**Work instruction:** Copy out every line holding the string "computer" from the records below.

Stored items:
=====
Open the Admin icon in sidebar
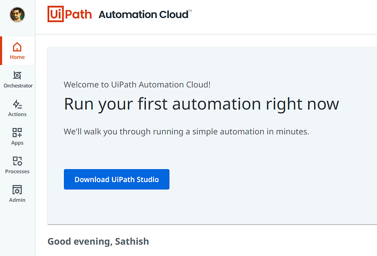This screenshot has width=377, height=256. point(17,190)
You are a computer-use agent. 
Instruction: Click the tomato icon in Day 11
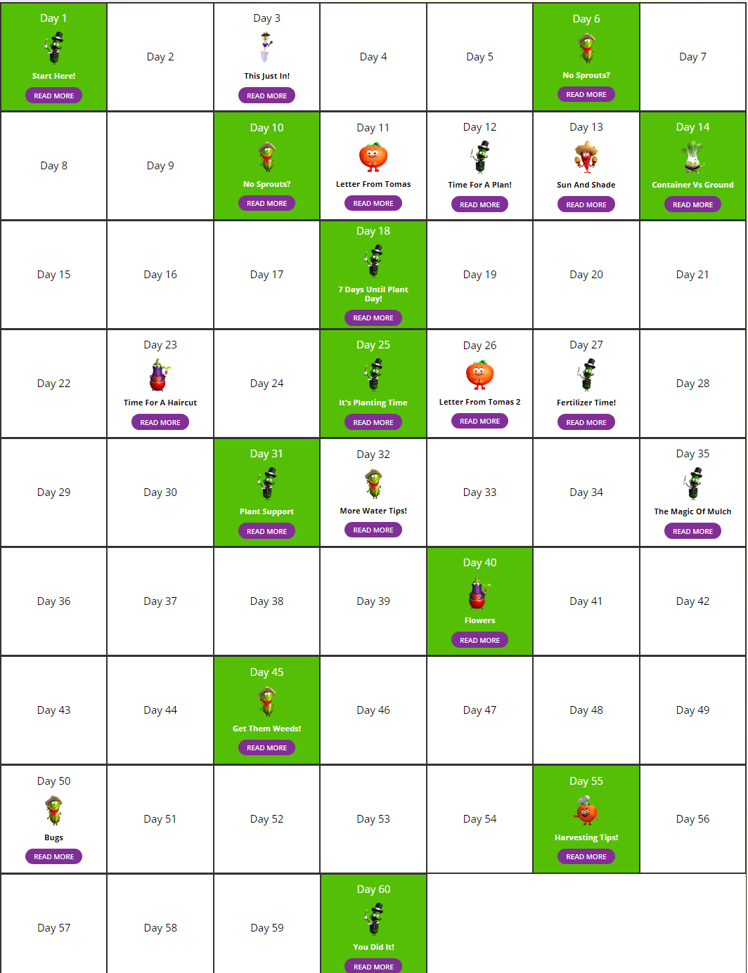(x=373, y=157)
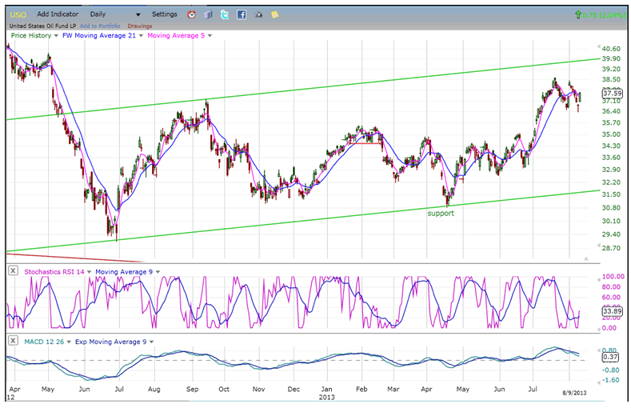The width and height of the screenshot is (631, 408).
Task: Open the Settings menu
Action: click(x=164, y=14)
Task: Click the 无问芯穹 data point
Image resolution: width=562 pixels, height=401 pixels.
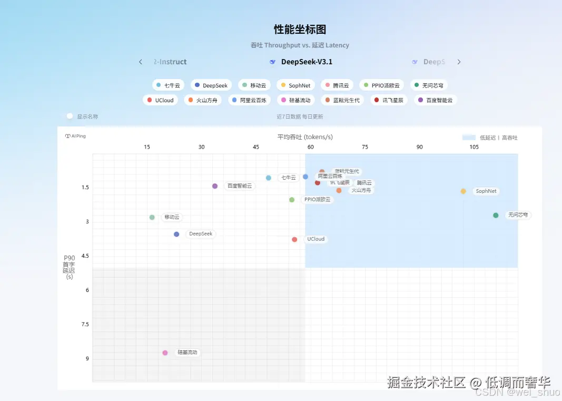Action: [495, 215]
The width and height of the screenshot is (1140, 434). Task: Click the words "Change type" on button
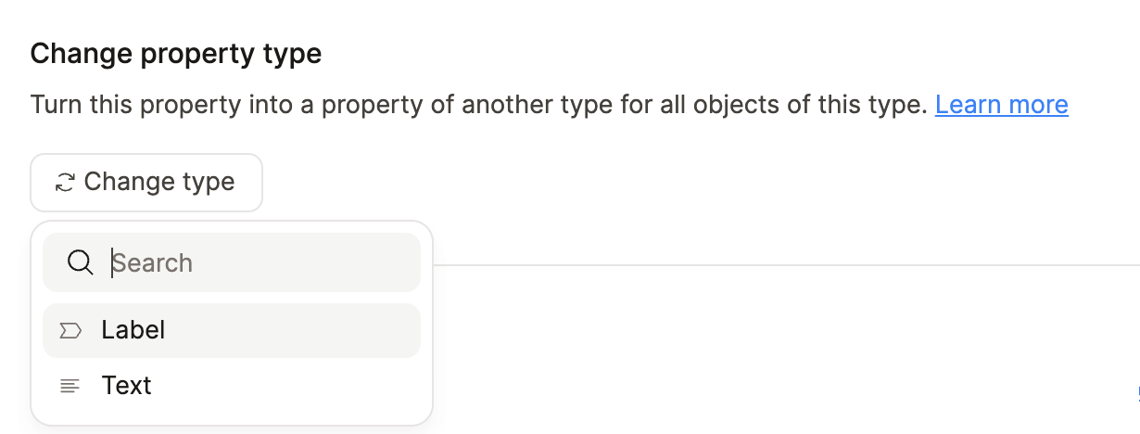click(x=159, y=183)
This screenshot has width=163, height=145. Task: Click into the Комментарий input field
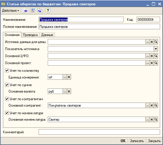99,132
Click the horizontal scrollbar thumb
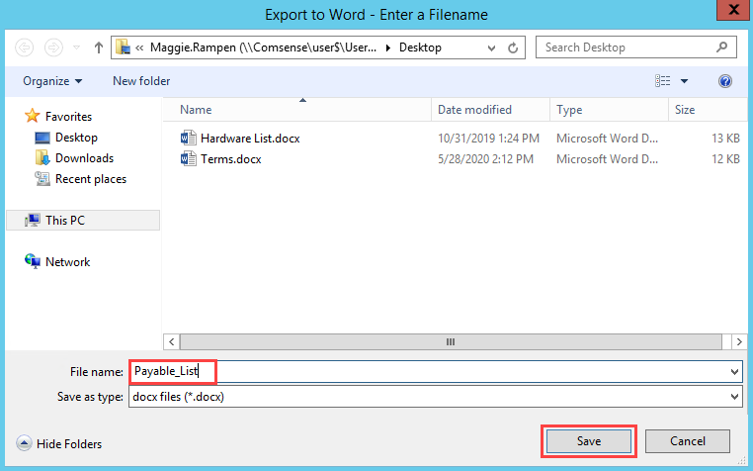Screen dimensions: 753x471 coord(451,342)
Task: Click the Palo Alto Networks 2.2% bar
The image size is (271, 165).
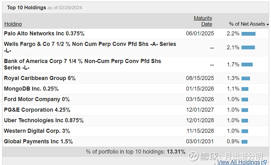Action: coord(248,34)
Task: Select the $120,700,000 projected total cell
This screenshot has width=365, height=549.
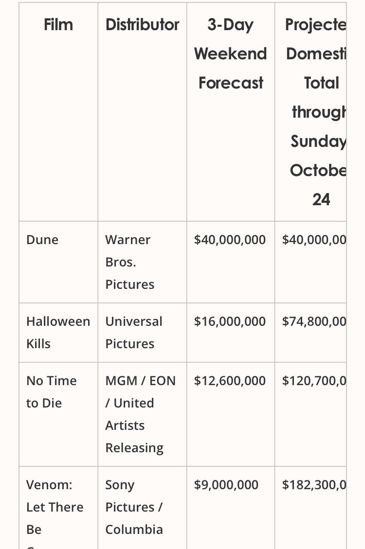Action: point(314,381)
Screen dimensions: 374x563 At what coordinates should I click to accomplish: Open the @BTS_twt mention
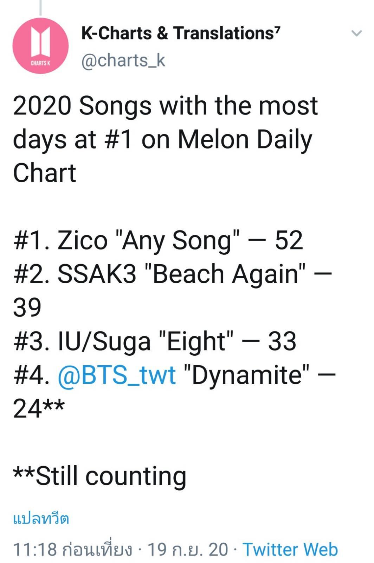pos(117,375)
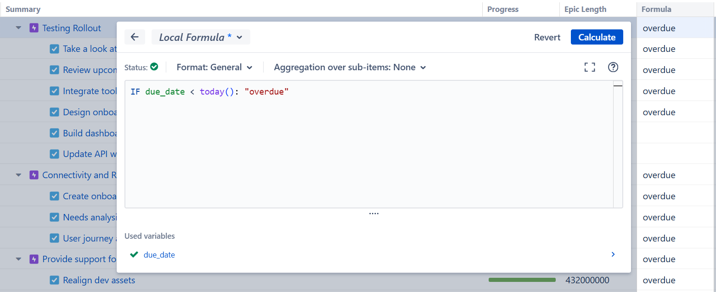The height and width of the screenshot is (292, 716).
Task: Expand the formula editor to fullscreen
Action: (589, 67)
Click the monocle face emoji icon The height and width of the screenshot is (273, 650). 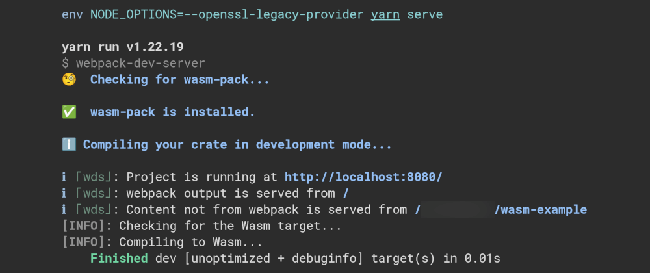[x=69, y=79]
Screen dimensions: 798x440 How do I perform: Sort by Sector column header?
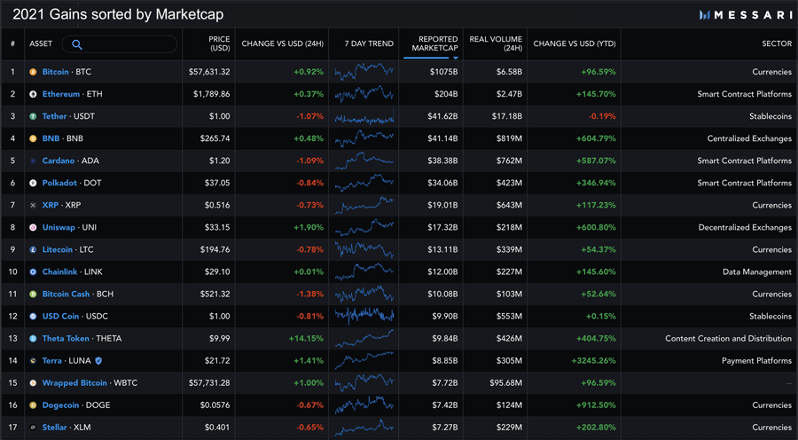tap(776, 43)
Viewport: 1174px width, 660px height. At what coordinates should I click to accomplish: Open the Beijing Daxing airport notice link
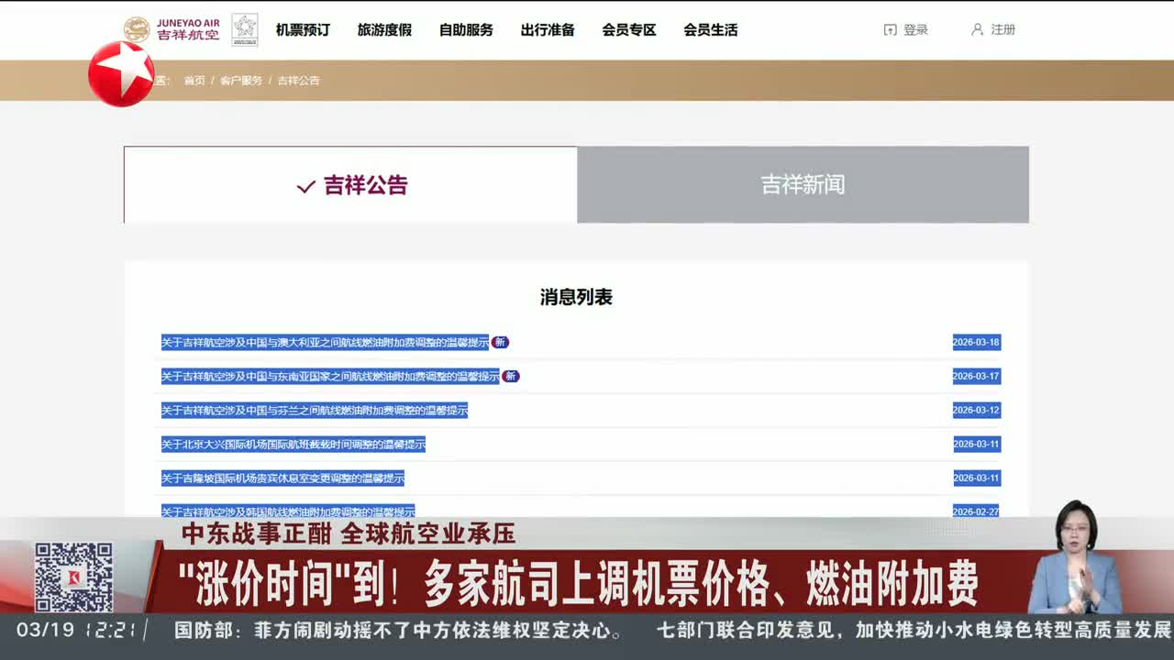[294, 445]
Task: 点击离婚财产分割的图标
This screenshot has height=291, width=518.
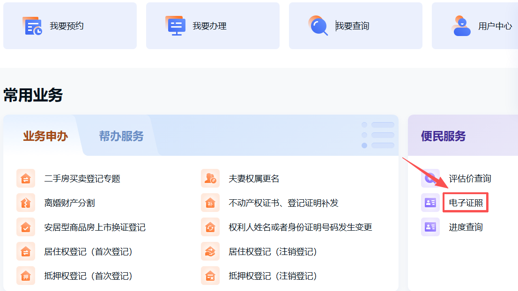Action: (x=26, y=203)
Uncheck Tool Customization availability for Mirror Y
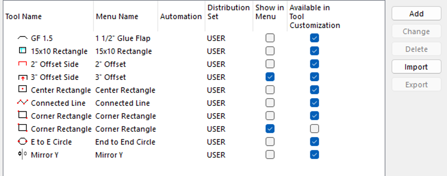Viewport: 447px width, 176px height. pyautogui.click(x=315, y=155)
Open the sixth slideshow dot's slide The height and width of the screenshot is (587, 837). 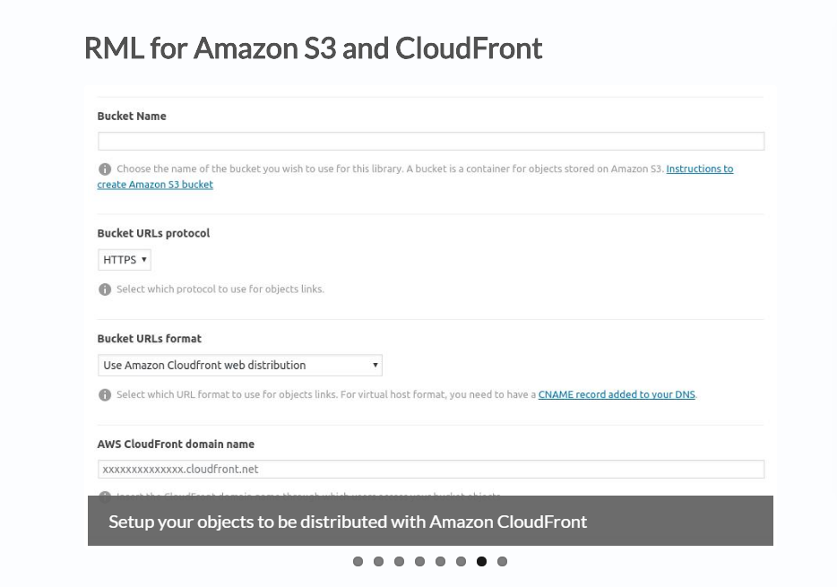tap(461, 562)
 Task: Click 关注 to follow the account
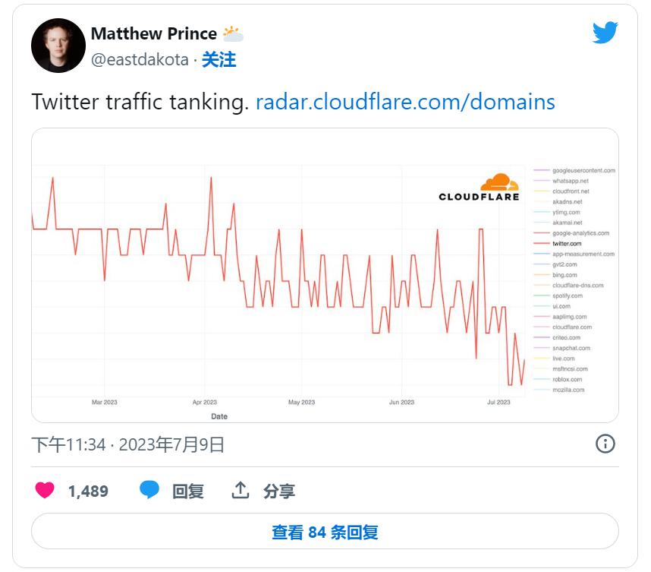(x=219, y=60)
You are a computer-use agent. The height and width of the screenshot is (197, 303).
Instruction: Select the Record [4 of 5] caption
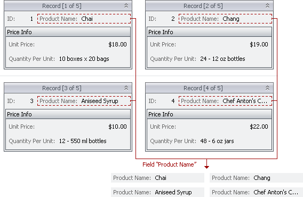[203, 88]
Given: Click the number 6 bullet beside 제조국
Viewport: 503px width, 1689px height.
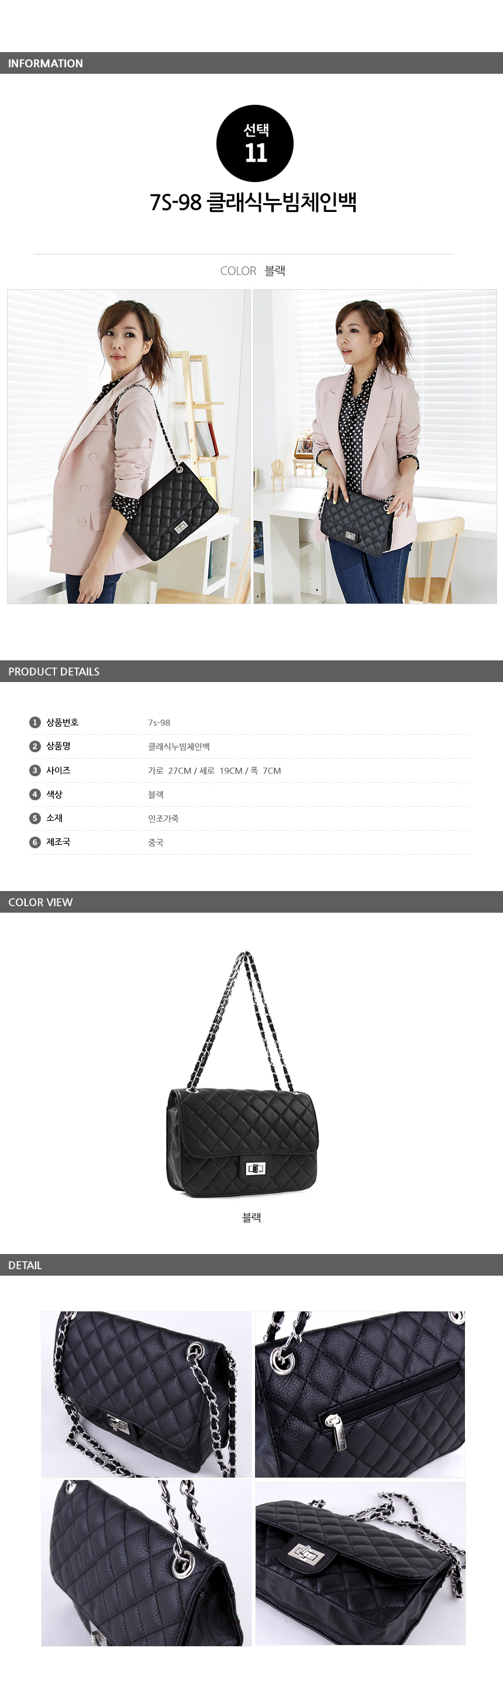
=====
**Result:**
You are a computer-use agent. 
You are a computer-use agent. The height and width of the screenshot is (197, 303).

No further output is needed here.